■ **PROBLEM DESCRIPTION**: Return all of the records below line for line, with no changes, and leave out the pictures.

(Word and element location records)
***
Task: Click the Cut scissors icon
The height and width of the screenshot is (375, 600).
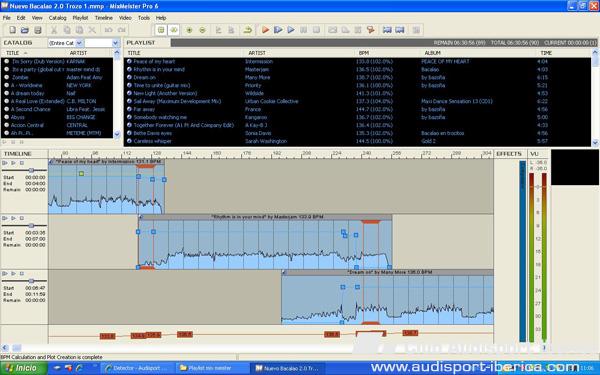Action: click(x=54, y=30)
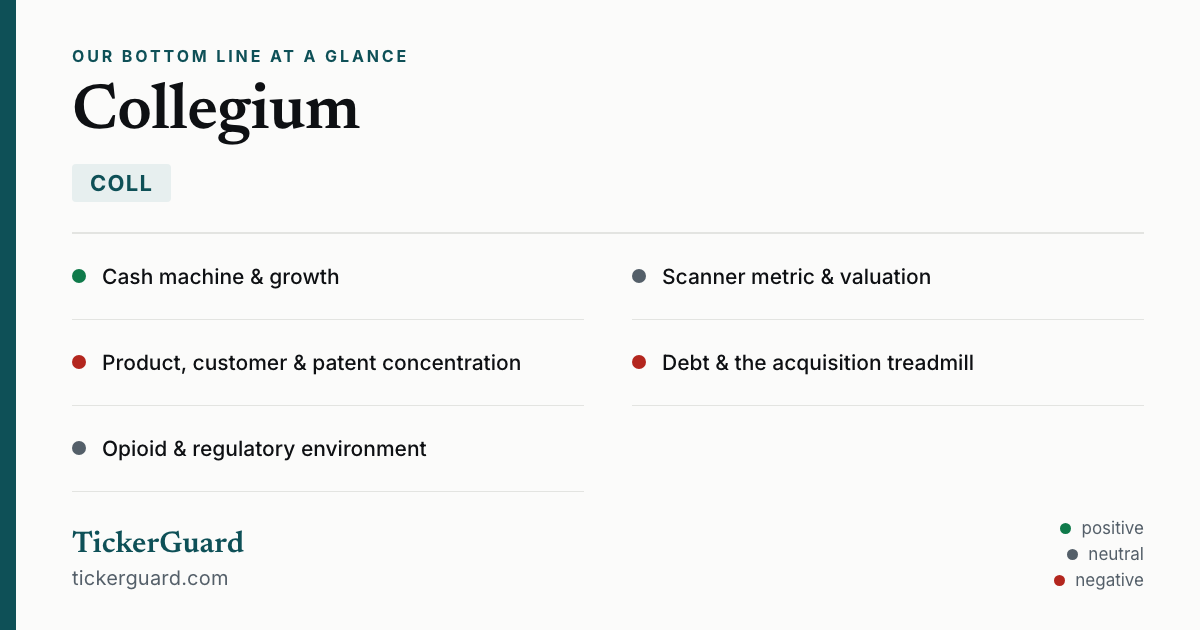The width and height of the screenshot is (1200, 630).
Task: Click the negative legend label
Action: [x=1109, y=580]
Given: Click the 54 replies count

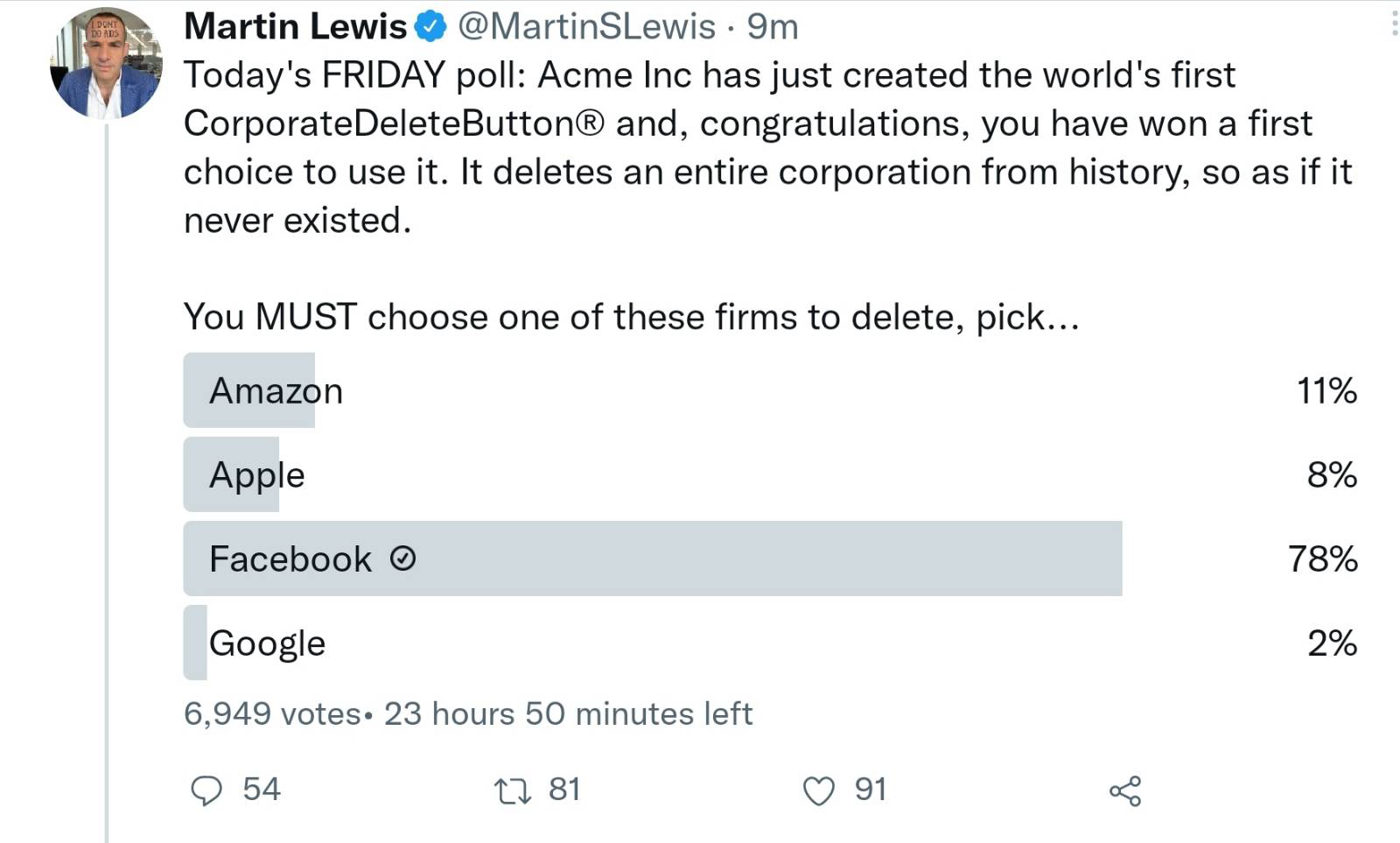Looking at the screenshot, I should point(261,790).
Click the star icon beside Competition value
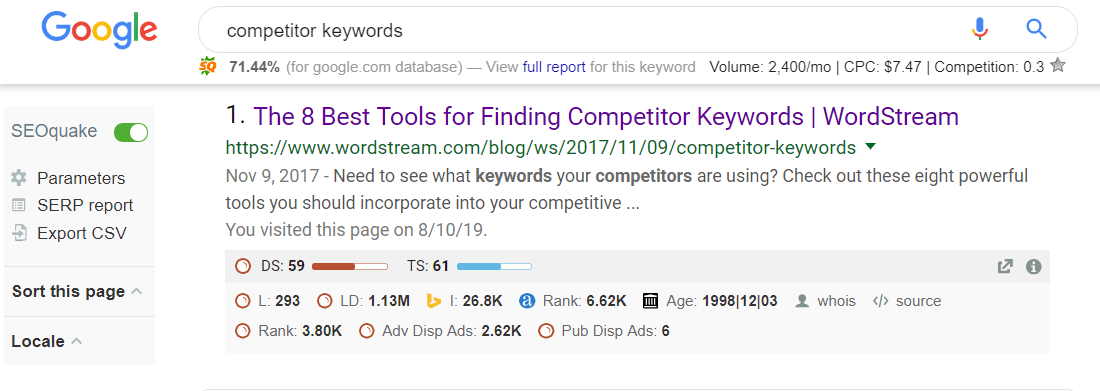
***
■ **COMPLETE RESPONSE**:
Task: Click the Cut scissors icon
The height and width of the screenshot is (375, 600).
Action: click(x=54, y=30)
The width and height of the screenshot is (1200, 630).
Task: Click the negative legend label
Action: [x=1109, y=580]
Given: Click the 54 replies count

Looking at the screenshot, I should point(261,790).
Click the star icon beside Competition value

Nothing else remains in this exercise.